• _Provided text_
The guests at the ball were the cream of Brussels society, a beribboned throng of diplomats, soldiers and aristocrats, one of whom was General Don Miguel Ricardo de Álava y Esquivel, a soldier who had been appointed Spain’s ambassador to the Netherlands. He had begun his military career in the Spanish navy and had been present at the battle of Trafalgar as a combatant fighting against Nelson’s ships, but the exigencies of war had meant Spain becoming an ally of the British, and Álava, who had joined the Spanish army after Trafalgar, had been appointed as liaison officer to Wellington. Relations between the British and Spanish had been fraught with jealousies, difficulties and mutual misunderstandings, and would have been much worse had it not been for Álava’s cool-headed and sensible advice. A lifelong friendship sprang up between him and the Duke, and the Spaniard would be at the Duke’s side throughout the next few days. He had no business being at Waterloo, but friendship alone made him share the dangers, and Wellington was grateful. Álava has the rare distinction of being one of the very few men who were present at both Trafalgar and Waterloo, though a good number of French also had that distinction, because at least one battalion who fought at Waterloo had served as marines aboard Villeneuve’s doomed fleet.

• _Data shown_

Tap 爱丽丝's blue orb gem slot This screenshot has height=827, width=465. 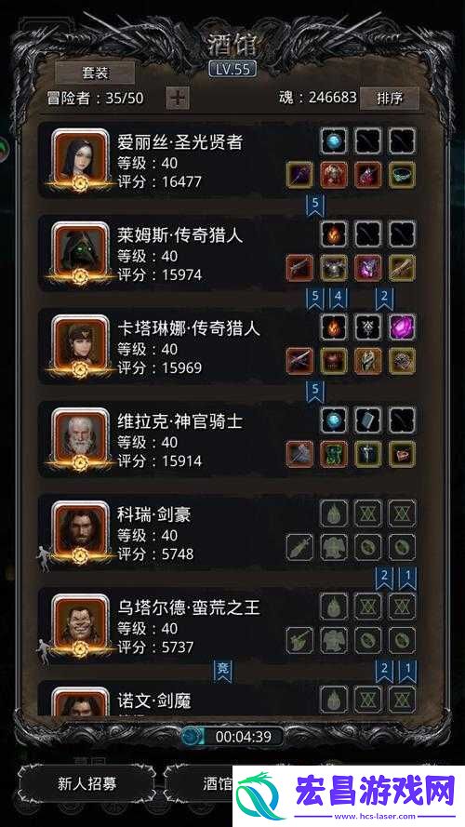334,140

• _Given problem A_
Why, according to the passage on Álava, did a good number of French soldiers share his distinction of having been at both Trafalgar and Waterloo? Answer in one to three sentences.
• _Given problem B_
Could you condense the paragraph of the passage on Álava that begins "The guests at the ball were" into a short bulleted list that keeps its main facts?
The listing has no part in any of this.

• _Correct output A_
At least one battalion that fought at Waterloo had earlier served as marines aboard Villeneuve's doomed fleet, so its men had been at both battles.

• _Correct output B_
- The ball's guests were the cream of Brussels society, including diplomats, soldiers and aristocrats. Among them was General Don Miguel Ricardo de Álava y Esquivel, Spain's ambassador to the Netherlands.
- Álava began his career in the Spanish navy and fought against Nelson's ships at Trafalgar.
- The war made Spain an ally of the British. After Trafalgar, Álava joined the Spanish army and became liaison officer to Wellington.
- His cool-headed, sensible advice kept strained British–Spanish relations from growing much worse.
- He and the Duke became lifelong friends. He had no business being at Waterloo, but out of friendship he stayed at Wellington's side and shared the dangers, and Wellington was grateful.
- He was one of very few men present at both Trafalgar and Waterloo. Many French soldiers shared that distinction, because at least one battalion at Waterloo had served as marines in Villeneuve's fleet.